(DIRECTIONS) Output the whole listing below. Keep it exact.

(PROVIDED RECORDS)
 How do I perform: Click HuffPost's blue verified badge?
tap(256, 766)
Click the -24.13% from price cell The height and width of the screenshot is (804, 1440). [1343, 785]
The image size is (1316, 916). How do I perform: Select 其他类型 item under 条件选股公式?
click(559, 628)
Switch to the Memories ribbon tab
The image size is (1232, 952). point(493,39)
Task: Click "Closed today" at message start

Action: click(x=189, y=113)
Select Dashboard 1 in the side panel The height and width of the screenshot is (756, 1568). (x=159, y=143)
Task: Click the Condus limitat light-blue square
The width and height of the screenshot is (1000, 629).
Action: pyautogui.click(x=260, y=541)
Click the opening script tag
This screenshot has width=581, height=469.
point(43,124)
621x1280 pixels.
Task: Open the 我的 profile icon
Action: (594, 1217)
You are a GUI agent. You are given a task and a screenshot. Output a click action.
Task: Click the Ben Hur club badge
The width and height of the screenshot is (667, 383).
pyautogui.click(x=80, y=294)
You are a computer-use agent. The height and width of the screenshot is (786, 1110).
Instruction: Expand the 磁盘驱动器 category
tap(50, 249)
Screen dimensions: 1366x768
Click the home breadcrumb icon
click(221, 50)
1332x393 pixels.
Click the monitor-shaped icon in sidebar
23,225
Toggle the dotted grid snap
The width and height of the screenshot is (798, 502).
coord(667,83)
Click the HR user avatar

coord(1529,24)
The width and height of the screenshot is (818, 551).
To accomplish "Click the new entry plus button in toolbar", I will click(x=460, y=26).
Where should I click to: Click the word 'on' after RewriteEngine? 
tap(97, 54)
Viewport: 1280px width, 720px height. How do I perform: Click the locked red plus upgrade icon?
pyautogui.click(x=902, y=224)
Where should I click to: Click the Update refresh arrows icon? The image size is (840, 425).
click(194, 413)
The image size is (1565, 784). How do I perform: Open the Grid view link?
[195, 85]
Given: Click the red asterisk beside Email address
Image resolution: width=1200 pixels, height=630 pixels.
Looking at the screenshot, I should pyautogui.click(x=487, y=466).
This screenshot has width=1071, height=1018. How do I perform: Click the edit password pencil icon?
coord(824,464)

(TASK RESULT)
 How do I perform: Click HuffPost's blue verified badge?
tap(256, 766)
Click the -24.13% from price cell The height and width of the screenshot is (804, 1440). [1343, 785]
The image size is (1316, 916). How do I perform: Select 其他类型 item under 条件选股公式?
click(559, 628)
Switch to the Memories ribbon tab
The image size is (1232, 952). point(493,39)
Task: Click "Closed today" at message start

Action: click(x=189, y=113)
Select Dashboard 1 in the side panel The height and width of the screenshot is (756, 1568). (x=159, y=143)
Task: Click the Condus limitat light-blue square
The width and height of the screenshot is (1000, 629).
Action: pyautogui.click(x=260, y=541)
Click the opening script tag
This screenshot has width=581, height=469.
point(43,124)
621x1280 pixels.
Task: Open the 我的 profile icon
Action: (594, 1217)
You are a GUI agent. You are given a task and a screenshot. Output a click action.
Task: Click the Ben Hur club badge
The width and height of the screenshot is (667, 383).
pyautogui.click(x=80, y=294)
You are a computer-use agent. The height and width of the screenshot is (786, 1110).
Instruction: Expand the 磁盘驱动器 category
tap(50, 249)
Screen dimensions: 1366x768
Click the home breadcrumb icon
click(221, 50)
1332x393 pixels.
Click the monitor-shaped icon in sidebar
23,225
Toggle the dotted grid snap
The width and height of the screenshot is (798, 502).
coord(667,83)
Click the HR user avatar

coord(1529,24)
The width and height of the screenshot is (818, 551).
To accomplish "Click the new entry plus button in toolbar", I will click(x=460, y=26).
Where should I click to: Click the word 'on' after RewriteEngine? 
tap(97, 54)
Viewport: 1280px width, 720px height. How do I perform: Click the locked red plus upgrade icon?
pyautogui.click(x=902, y=224)
Where should I click to: Click the Update refresh arrows icon? The image size is (840, 425).
click(194, 413)
The image size is (1565, 784). How do I perform: Open the Grid view link?
[195, 85]
Given: Click the red asterisk beside Email address
Image resolution: width=1200 pixels, height=630 pixels.
Looking at the screenshot, I should pyautogui.click(x=487, y=466).
This screenshot has width=1071, height=1018. How do I perform: Click the edit password pencil icon?
coord(824,464)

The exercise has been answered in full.